■ Given passage:
The basic DMA flow is the following: When a DMA peripheral request comes in, it will set the source and destination address using the TCD:

eDMA Operation, Part 1

eDMA Operation, Part 1 (Source: Freescale K64F Reference Manual)


Using the source and destination address, the controller will do the read/write operation. Depending on the configuration in the TCD, this can be multiple source/destination read/writes with ‘minor’ and ‘major’ loop counters:

eDMA Operation, Part 2

eDMA Operation, Part 2 (Source: Freescale K64F Reference Manual)


In the last step, the TCD is updated, e.g. address values are changed and flags get set. Additionally the peripheral who requested the DMA transfer gets informed that the operation is done:

eDMA operation, Part 3

eDMA operation, Part 3


Memory Considerations

Remember, I have three FTM channels. Each channel shall do trigger a GPIO Port operation:

  1. FTM0 Channel 0: Write ‘1’ to PSOR to set DIN to HIGH.
  2. FTM0 Channel 1: Write data bit to PDOR to either keep DIN HIGH (‘1’ WS2812 bit) or to put DIN LOW (‘0’ WS2812 bit).
  3. FTM0 Channel 2: Write ‘1’ to PCOR to set DIN to LOW.

This needs to be done for each WS2812 bit, and the number of bits is given by the number of WS2812 LEDs (24 bits for each), and the bits are stored in a buffer:

#define NEO_NOF_PIXEL       (8*8) /* Adafruit 8x8 matrix */
#define NEO_NOF_BITS_PIXEL   (24) /* 24 bits for pixel */
static uint8_t transmitBuf[NEO_NOF_PIXEL*NEO_NOF_BITS_PIXEL];

Remember, that only the least-significant-bit is used in each byte, as I’m only using a single lane of WS2812.

:idea: If I would use 8 lanes (e.g. 8 NeoPixel Matrix displays, each connected to a single port pin, PTD0 to PTD7) then I would use every bit of the byte. I need 3 bytes of memory for each WS2812 pixel.

■ Provided material:
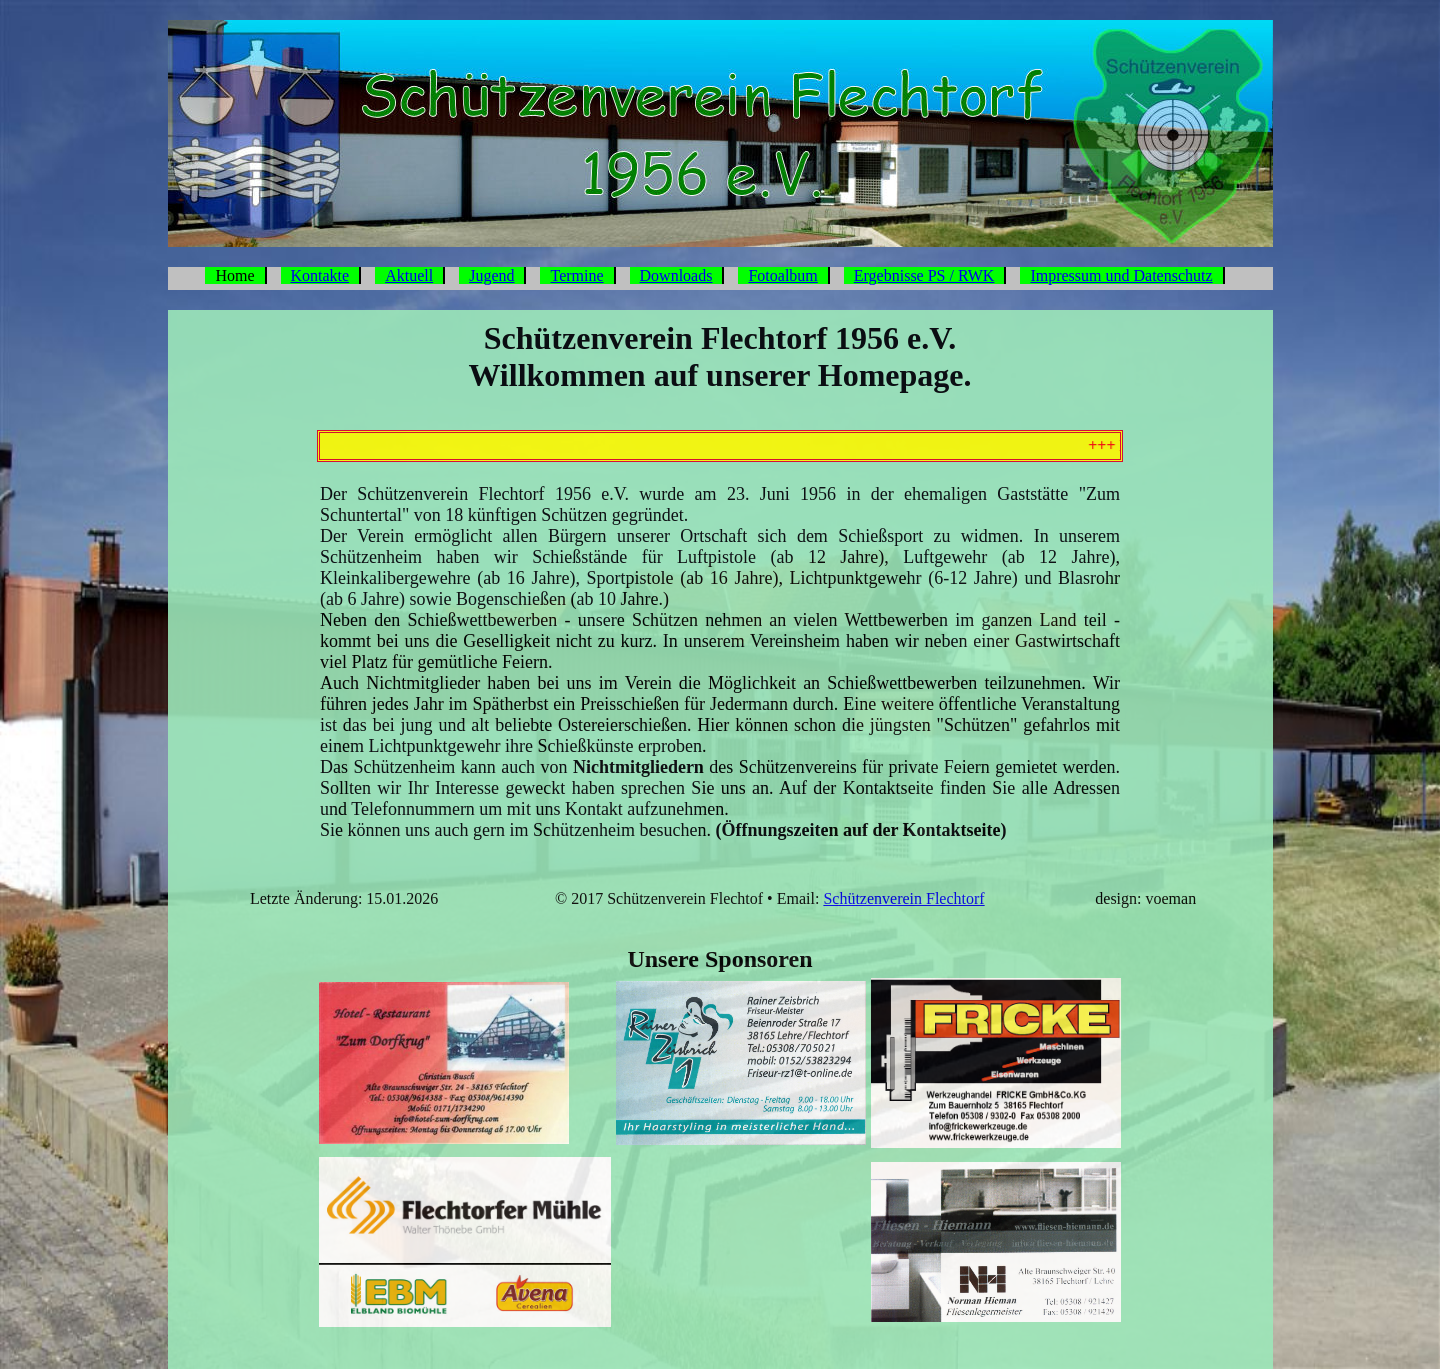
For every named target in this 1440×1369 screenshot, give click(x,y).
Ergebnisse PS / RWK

■ Exercise directions:
In the passage on eDMA and WS2812 memory, explain in one to three sentences why only the least-significant bit of each byte in the transmit buffer is used.

■ Correct response:
Only the least-significant bit is used because the setup drives a single lane of WS2812. With 8 lanes, such as 8 NeoPixel Matrix displays each on its own port pin from PTD0 to PTD7, every bit of the byte would be used.